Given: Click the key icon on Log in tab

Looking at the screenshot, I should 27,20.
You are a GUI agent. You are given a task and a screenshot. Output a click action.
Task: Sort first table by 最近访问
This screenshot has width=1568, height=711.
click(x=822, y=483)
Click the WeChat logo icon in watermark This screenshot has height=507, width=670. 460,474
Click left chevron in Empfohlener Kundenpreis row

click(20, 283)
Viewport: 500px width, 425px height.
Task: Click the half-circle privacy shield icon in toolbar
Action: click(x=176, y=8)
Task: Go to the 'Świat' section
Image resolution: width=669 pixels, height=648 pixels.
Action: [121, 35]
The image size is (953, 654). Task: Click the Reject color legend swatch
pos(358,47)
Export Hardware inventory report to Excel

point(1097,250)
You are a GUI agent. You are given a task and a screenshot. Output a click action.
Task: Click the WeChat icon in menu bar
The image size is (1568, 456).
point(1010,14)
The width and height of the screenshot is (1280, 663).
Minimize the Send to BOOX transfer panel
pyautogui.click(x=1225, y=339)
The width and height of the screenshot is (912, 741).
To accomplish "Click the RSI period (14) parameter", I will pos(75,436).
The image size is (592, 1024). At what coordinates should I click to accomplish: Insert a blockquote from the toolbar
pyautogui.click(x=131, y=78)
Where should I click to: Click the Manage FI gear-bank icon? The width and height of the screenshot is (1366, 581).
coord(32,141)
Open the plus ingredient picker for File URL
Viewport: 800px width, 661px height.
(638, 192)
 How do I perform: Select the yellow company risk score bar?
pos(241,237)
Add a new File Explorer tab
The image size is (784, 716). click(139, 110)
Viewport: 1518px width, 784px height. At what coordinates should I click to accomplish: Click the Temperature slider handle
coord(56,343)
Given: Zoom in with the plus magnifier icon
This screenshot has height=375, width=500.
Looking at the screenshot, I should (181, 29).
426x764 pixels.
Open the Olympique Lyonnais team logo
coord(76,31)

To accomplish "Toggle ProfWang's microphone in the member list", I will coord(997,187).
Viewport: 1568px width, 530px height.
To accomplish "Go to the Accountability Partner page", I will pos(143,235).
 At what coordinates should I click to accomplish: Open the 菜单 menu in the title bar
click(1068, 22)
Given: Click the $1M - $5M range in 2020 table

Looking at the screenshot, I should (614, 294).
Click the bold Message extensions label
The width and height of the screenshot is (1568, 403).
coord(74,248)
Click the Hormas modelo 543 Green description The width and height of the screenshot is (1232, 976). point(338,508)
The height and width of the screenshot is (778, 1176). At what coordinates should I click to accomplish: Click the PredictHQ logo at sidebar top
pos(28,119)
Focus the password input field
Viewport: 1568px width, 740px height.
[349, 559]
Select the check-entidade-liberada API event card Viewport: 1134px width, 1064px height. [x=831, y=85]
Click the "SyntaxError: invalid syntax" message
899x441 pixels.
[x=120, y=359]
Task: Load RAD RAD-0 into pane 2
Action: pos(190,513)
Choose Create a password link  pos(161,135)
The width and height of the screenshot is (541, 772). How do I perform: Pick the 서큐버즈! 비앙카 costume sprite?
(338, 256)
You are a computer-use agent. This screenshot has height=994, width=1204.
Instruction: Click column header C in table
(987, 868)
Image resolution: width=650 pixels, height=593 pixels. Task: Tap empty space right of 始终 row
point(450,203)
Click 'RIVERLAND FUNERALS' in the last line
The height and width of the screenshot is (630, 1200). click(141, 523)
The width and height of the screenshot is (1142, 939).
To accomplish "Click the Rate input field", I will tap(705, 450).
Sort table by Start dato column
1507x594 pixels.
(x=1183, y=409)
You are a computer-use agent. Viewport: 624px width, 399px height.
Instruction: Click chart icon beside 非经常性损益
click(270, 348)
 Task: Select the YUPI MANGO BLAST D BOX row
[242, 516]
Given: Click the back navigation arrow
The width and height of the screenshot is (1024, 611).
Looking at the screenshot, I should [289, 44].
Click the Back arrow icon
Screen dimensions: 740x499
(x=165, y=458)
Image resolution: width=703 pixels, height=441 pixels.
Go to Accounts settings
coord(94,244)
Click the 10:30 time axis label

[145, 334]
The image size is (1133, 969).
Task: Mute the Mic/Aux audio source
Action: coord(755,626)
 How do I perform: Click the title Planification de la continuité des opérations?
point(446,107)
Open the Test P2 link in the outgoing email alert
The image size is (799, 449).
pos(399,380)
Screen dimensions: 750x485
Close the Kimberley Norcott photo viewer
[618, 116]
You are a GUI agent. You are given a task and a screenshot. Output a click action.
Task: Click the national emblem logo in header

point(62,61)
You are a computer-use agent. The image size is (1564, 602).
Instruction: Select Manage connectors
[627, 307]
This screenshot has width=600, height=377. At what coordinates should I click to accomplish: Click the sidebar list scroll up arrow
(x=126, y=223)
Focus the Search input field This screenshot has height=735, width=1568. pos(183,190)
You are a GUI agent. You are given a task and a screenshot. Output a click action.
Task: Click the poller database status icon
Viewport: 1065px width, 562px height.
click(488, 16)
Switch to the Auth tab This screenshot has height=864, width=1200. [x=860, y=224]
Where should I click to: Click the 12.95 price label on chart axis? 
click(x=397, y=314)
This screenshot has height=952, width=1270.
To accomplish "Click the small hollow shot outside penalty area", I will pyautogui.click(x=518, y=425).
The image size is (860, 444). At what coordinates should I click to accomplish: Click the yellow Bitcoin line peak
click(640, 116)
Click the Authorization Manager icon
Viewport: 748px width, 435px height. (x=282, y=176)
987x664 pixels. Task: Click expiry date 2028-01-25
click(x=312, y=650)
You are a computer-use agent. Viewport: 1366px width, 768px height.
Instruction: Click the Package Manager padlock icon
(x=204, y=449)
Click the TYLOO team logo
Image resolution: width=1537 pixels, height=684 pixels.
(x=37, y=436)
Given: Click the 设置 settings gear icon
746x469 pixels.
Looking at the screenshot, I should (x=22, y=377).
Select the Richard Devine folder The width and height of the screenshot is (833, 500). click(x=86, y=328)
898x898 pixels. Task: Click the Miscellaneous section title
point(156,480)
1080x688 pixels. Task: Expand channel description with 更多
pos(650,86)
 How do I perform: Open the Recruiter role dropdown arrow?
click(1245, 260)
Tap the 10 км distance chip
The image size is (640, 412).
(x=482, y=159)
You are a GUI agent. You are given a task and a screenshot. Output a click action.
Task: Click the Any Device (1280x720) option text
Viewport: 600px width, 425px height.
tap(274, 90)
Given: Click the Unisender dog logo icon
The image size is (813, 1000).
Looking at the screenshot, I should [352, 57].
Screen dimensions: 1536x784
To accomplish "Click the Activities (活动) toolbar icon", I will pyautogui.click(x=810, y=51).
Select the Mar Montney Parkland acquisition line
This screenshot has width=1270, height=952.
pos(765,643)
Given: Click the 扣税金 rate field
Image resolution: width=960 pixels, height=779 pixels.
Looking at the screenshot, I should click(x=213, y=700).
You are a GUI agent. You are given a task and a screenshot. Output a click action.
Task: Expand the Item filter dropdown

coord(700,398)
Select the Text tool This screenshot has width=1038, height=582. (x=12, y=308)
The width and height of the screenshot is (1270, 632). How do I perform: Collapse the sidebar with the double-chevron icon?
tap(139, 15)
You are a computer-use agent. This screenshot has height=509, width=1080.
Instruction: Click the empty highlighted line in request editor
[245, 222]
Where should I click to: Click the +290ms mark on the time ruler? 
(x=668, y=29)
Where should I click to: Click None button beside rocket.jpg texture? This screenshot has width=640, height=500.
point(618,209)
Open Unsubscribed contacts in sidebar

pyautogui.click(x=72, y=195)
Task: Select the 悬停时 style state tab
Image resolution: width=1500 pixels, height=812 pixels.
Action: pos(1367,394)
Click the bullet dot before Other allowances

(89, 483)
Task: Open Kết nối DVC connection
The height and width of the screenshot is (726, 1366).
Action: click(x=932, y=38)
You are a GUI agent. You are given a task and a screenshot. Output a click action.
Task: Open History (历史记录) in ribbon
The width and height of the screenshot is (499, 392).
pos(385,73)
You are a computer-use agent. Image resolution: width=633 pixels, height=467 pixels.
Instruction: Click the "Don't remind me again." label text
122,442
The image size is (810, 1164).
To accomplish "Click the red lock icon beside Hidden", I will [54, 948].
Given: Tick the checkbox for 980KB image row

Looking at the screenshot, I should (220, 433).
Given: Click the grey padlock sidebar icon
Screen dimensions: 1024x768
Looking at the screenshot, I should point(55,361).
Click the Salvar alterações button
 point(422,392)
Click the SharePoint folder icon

• Work instruction
After locating the line that contains "Task: Go to the 'Świat' section", please copy exactly every line from the start of the records through it, and nothing else.

• Answer box
Given: Click the key icon on Log in tab

Looking at the screenshot, I should 27,20.
You are a GUI agent. You are given a task and a screenshot. Output a click action.
Task: Sort first table by 最近访问
This screenshot has width=1568, height=711.
click(x=822, y=483)
Click the WeChat logo icon in watermark This screenshot has height=507, width=670. 460,474
Click left chevron in Empfohlener Kundenpreis row

click(20, 283)
Viewport: 500px width, 425px height.
Task: Click the half-circle privacy shield icon in toolbar
Action: click(x=176, y=8)
Task: Go to the 'Świat' section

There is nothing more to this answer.